Reflecting on the astonishing information Don had conveyed, Phoebe went to her room and sat down at a small table near the window to which was fastened a telegraph instrument, the wire leading outside through a hole bored in the lower part of the sash.
A telegraph instrument is indeed a queer thing to be found in a young girl’s room, yet its existence is simple enough when explained. Riverdale was an out-of-the-way town, quite as unenterprising as many Southern towns of its class. Its inhabitants followed slowly and reluctantly in the wake of progress. They had used electric lights since only the year before, getting the current from Canton, ten miles away, where there was more enterprise and consequently more business. Canton also supplied telephone service to Bayport and Riverdale, but the cost of construction and installation was considered so high that as yet Riverdale had but three connections: one at the post office, a public toll station; one at Spaythe’s bank and one at the newspaper office. The citizens thought these three provided for all needs and so they did not encourage the Canton telephone company to establish a local exchange for the residences of their village.
Some were annoyed by this lack of public interest in so convenient a utility as the telephone. The Randolphs would have liked one in their house, and so would the Darings, the Camerons, the Fergusons and a few others; but these were obliged to wait until there was sufficient demand to warrant the establishment of an exchange.

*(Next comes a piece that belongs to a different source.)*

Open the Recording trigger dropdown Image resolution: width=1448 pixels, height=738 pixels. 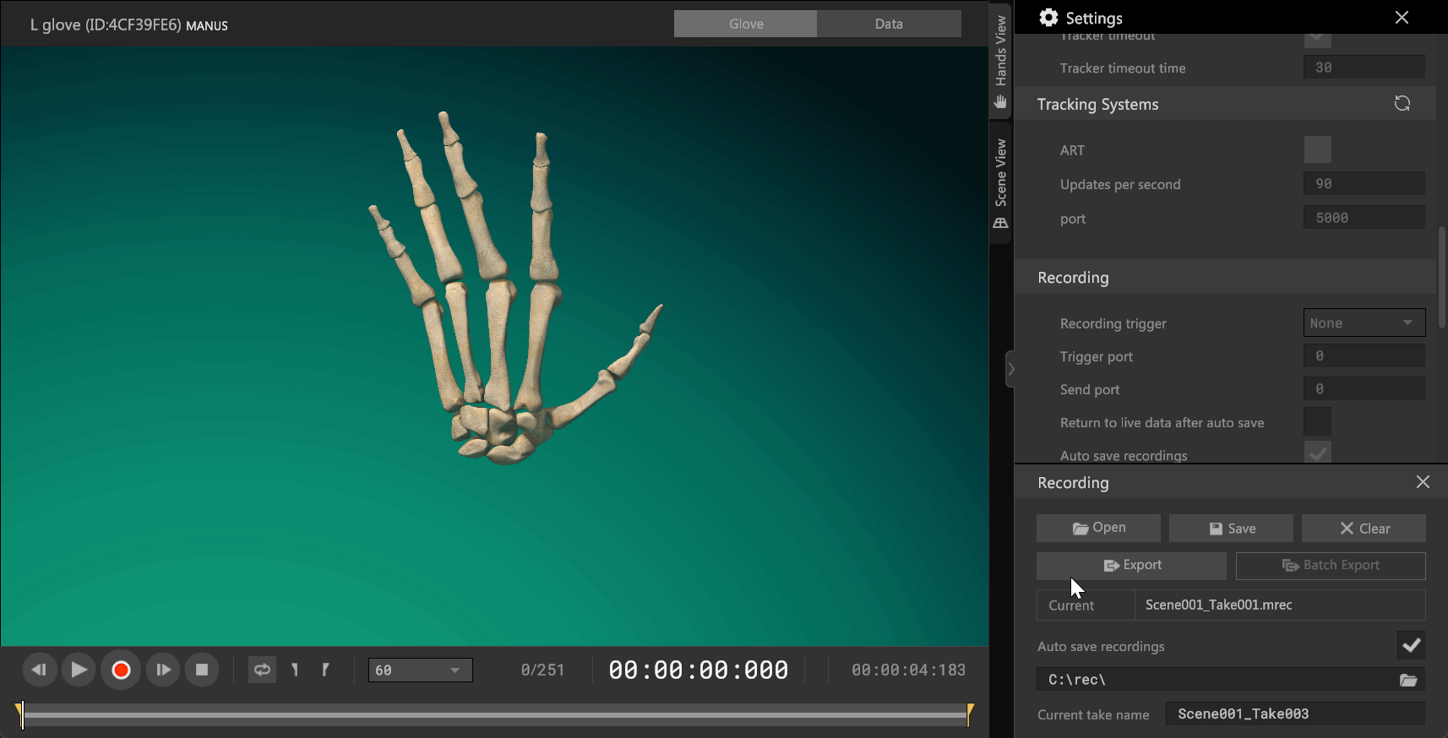click(x=1364, y=323)
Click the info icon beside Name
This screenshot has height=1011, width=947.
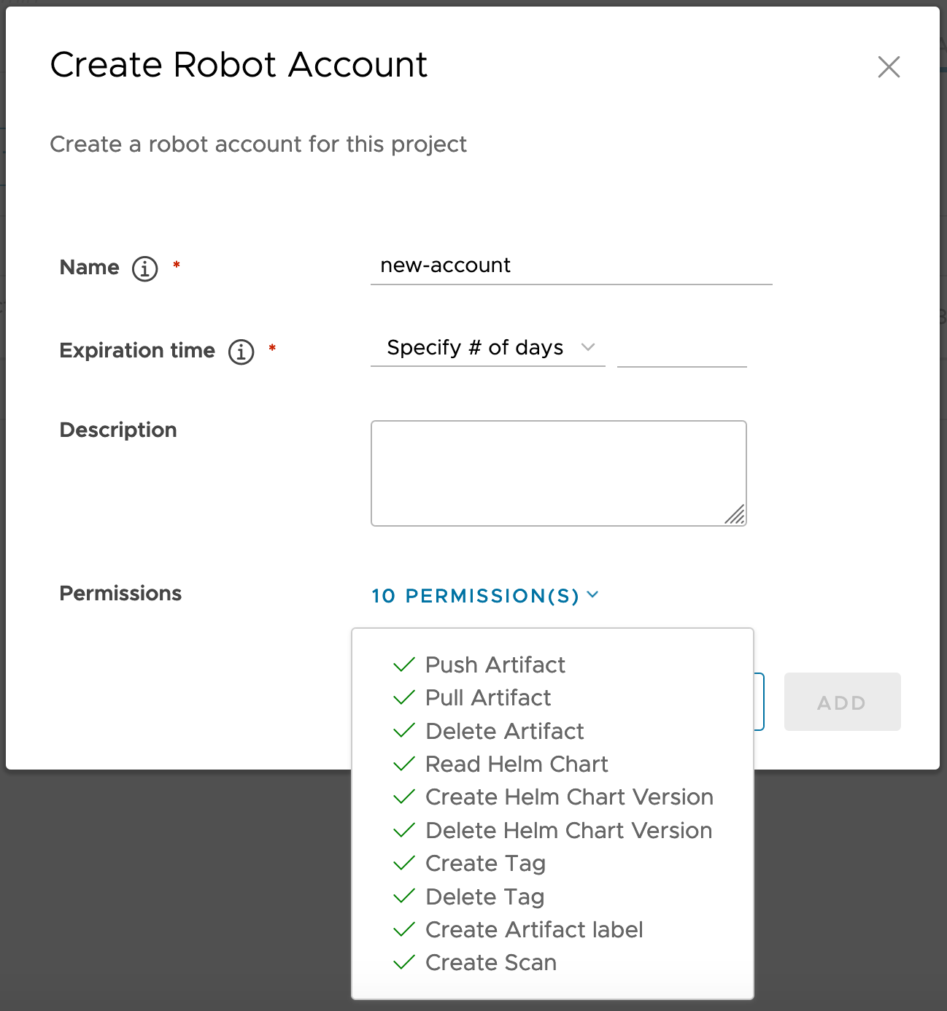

The telegraph operator of the village was a young fellow who had been a schoolmate of both Phil and Phoebe Daring, although he was some few years their elder. Dave Hunter had gone to St. Louis to study telegraphy and afterward served as an assistant in several cities until he finally managed to secure the position of operator in his home town.
The Hunters were nice people, but of humble means, and Dave was really the breadwinner for his widowed mother and his sister Lucy, a bright and pretty girl of Phoebe’s age. Encouraged by her brother’s success, Lucy determined to become a telegraph operator herself, as many girls are now doing; but to avoid the expense of going to a school of telegraphy Dave agreed to teach her during his leisure hours. In order to do this he stretched a wire from his office to his home, two blocks away, and placed instruments at either end so that Lucy could practice by telegraphing to her brother and receiving messages in reply.
She was getting along famously when Phoebe Daring and Nathalie Cameron called on her one day and were delighted by her ability to telegraph to her brother.
“Why, it’s as good as a telephone, and much more fun,” declared Phoebe, and Nathalie asked:
“Why couldn’t we have telegraphs in our own houses, and get Dave to teach us how to use them? Then we could talk to one another whenever we pleased—rain or shine.”
The idea appealed to Phoebe. Lucy telegraphed the suggestion to her brother and he readily agreed to teach the girls if they provided instruments and stretched wires between the various houses. That would be quite an expense, he warned them, and they would have to get permission from the village board to run the wires through the streets.
Nothing daunted, they immediately set to work to accomplish their novel purpose. Marion Randolph, the eldest of the Randolph children, was home from college at this time and entered heartily into the scheme. They were joined by Janet Ferguson, and the four girls, representing the best families in the village, had no trouble in getting permission to put up the wires, especially when they had the judge to argue their case for them.